▶ WORK ORDER
Type out every line of the data again, exactly.

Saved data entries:
########

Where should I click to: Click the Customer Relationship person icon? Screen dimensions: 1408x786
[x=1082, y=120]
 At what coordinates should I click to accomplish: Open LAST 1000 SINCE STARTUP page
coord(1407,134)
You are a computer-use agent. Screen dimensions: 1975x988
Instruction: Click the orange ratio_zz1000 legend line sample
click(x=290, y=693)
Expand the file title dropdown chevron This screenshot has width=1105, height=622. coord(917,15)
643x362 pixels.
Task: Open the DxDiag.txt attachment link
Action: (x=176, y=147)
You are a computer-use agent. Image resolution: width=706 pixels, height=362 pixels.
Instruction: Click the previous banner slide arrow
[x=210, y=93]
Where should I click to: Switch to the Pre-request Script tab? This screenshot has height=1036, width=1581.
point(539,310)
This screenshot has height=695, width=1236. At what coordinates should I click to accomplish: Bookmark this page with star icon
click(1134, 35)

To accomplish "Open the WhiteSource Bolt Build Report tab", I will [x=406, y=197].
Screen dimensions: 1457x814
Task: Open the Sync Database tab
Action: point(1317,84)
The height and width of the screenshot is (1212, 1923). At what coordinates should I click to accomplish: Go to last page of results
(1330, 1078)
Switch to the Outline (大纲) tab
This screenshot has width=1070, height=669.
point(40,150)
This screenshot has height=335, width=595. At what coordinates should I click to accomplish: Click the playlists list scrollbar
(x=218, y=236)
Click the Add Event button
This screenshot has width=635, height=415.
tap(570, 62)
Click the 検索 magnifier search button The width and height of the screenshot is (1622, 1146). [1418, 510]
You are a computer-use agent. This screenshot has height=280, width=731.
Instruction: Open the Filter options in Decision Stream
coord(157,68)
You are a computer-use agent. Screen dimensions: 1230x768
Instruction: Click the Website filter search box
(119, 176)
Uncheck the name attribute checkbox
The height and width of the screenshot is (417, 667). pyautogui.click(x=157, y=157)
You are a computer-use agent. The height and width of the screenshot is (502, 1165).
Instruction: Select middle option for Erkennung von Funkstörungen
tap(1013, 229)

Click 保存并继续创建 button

########

▶ YOUR SOLUTION
Where should I click to: Click the Customer Relationship person icon? Screen dimensions: 1408x786
[x=1082, y=120]
 At what coordinates should I click to accomplish: Open LAST 1000 SINCE STARTUP page
coord(1407,134)
You are a computer-use agent. Screen dimensions: 1975x988
Instruction: Click the orange ratio_zz1000 legend line sample
click(x=290, y=693)
Expand the file title dropdown chevron This screenshot has width=1105, height=622. coord(917,15)
643x362 pixels.
Task: Open the DxDiag.txt attachment link
Action: (x=176, y=147)
You are a computer-use agent. Image resolution: width=706 pixels, height=362 pixels.
Instruction: Click the previous banner slide arrow
[x=210, y=93]
Where should I click to: Switch to the Pre-request Script tab? This screenshot has height=1036, width=1581.
point(539,310)
This screenshot has height=695, width=1236. At what coordinates should I click to accomplish: Bookmark this page with star icon
click(1134, 35)

To accomplish "Open the WhiteSource Bolt Build Report tab", I will [x=406, y=197].
Screen dimensions: 1457x814
Task: Open the Sync Database tab
Action: point(1317,84)
The height and width of the screenshot is (1212, 1923). At what coordinates should I click to accomplish: Go to last page of results
(1330, 1078)
Switch to the Outline (大纲) tab
This screenshot has width=1070, height=669.
point(40,150)
This screenshot has height=335, width=595. At what coordinates should I click to accomplish: Click the playlists list scrollbar
(x=218, y=236)
Click the Add Event button
This screenshot has width=635, height=415.
tap(570, 62)
Click the 検索 magnifier search button The width and height of the screenshot is (1622, 1146). [1418, 510]
You are a computer-use agent. This screenshot has height=280, width=731.
Instruction: Open the Filter options in Decision Stream
coord(157,68)
You are a computer-use agent. Screen dimensions: 1230x768
Instruction: Click the Website filter search box
(119, 176)
Uncheck the name attribute checkbox
The height and width of the screenshot is (417, 667). pyautogui.click(x=157, y=157)
You are a computer-use agent. The height and width of the screenshot is (502, 1165).
Instruction: Select middle option for Erkennung von Funkstörungen
tap(1013, 229)

Click 保存并继续创建 button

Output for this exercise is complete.